-- Begin Provided data --

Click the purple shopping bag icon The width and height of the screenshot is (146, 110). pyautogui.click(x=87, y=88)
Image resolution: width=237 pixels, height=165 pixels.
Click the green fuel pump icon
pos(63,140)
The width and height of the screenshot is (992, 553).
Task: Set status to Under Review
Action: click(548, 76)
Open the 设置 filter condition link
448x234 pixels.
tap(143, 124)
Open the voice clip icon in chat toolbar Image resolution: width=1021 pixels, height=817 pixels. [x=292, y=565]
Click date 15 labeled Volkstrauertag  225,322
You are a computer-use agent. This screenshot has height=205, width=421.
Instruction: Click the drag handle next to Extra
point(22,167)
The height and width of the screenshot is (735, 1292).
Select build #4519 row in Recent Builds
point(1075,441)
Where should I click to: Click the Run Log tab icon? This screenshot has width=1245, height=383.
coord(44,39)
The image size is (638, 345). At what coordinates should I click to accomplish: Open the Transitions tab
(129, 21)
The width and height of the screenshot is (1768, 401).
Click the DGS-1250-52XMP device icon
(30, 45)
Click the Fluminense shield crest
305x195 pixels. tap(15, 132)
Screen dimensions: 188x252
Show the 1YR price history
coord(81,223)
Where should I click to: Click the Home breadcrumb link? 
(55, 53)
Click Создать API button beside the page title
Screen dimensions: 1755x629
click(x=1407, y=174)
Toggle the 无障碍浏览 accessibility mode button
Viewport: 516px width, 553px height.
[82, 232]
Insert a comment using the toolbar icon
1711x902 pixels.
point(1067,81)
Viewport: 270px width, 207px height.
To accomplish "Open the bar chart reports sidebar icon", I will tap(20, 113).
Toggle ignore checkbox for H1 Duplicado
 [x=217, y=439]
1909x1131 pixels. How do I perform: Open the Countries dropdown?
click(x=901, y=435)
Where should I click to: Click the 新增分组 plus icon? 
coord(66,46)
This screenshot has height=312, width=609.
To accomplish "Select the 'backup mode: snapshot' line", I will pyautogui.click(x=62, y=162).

-- End Provided data --

What is needed
Please render the lines from the start of the records through the line that holds "coord(44,39)", inclusive, as a numbered list, leaving out blank lines.

Exercise result
1. Click the purple shopping bag icon The width and height of the screenshot is (146, 110). pyautogui.click(x=87, y=88)
2. Image resolution: width=237 pixels, height=165 pixels.
3. Click the green fuel pump icon
4. pos(63,140)
5. The width and height of the screenshot is (992, 553).
6. Task: Set status to Under Review
7. Action: click(548, 76)
8. Open the 设置 filter condition link
9. 448x234 pixels.
10. tap(143, 124)
11. Open the voice clip icon in chat toolbar Image resolution: width=1021 pixels, height=817 pixels. [x=292, y=565]
12. Click date 15 labeled Volkstrauertag  225,322
13. You are a computer-use agent. This screenshot has height=205, width=421.
14. Instruction: Click the drag handle next to Extra
15. point(22,167)
16. The height and width of the screenshot is (735, 1292).
17. Select build #4519 row in Recent Builds
18. point(1075,441)
19. Where should I click to: Click the Run Log tab icon? This screenshot has width=1245, height=383.
20. coord(44,39)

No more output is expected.